= Beginning of Section =

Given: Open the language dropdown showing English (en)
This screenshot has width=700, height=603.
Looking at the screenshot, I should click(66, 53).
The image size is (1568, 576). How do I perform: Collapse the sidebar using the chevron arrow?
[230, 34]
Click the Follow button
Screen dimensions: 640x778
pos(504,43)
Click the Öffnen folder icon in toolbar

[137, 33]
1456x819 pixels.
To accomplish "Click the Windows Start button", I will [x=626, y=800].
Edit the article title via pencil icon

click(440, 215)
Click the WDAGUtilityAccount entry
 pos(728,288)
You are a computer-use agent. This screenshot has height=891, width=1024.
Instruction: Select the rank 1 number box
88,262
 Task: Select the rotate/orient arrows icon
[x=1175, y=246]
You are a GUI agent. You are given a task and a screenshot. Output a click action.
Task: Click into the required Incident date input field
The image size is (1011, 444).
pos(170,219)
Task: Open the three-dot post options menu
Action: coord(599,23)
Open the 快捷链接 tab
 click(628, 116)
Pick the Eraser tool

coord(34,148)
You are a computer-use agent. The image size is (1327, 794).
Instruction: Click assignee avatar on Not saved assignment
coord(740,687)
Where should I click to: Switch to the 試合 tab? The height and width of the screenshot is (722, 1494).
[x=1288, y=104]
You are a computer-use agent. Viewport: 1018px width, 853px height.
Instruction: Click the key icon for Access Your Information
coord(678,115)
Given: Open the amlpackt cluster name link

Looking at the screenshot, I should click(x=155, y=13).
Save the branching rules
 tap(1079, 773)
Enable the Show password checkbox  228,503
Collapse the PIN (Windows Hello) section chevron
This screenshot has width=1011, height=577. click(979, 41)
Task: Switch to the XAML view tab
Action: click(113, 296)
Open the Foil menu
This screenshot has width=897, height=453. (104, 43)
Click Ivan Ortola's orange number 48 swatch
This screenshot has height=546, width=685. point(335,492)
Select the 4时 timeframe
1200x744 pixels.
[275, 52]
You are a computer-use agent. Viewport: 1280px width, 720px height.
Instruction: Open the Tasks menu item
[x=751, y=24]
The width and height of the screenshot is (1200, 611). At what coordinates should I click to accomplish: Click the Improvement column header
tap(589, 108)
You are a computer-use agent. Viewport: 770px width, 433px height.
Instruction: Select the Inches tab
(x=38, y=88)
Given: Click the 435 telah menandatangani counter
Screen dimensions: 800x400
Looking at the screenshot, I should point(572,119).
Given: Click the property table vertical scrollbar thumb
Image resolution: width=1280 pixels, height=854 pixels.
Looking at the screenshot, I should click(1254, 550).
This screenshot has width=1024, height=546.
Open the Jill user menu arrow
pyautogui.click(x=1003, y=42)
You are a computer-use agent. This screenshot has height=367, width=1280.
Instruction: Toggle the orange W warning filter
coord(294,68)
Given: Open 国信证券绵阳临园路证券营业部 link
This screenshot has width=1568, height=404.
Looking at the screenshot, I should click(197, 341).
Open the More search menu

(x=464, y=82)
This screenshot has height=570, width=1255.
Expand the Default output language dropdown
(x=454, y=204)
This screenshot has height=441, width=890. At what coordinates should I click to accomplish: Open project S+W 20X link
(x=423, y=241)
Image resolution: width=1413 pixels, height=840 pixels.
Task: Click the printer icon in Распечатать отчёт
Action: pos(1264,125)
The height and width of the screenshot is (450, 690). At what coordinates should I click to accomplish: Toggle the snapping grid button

= End of Section =

» Task details
Above are the records; copy every line in them that holds the word "Viewport".

» Answer section
You are a computer-use agent. Viewport: 1018px width, 853px height.
You are a computer-use agent. Viewport: 1280px width, 720px height.
You are a computer-use agent. Viewport: 770px width, 433px height.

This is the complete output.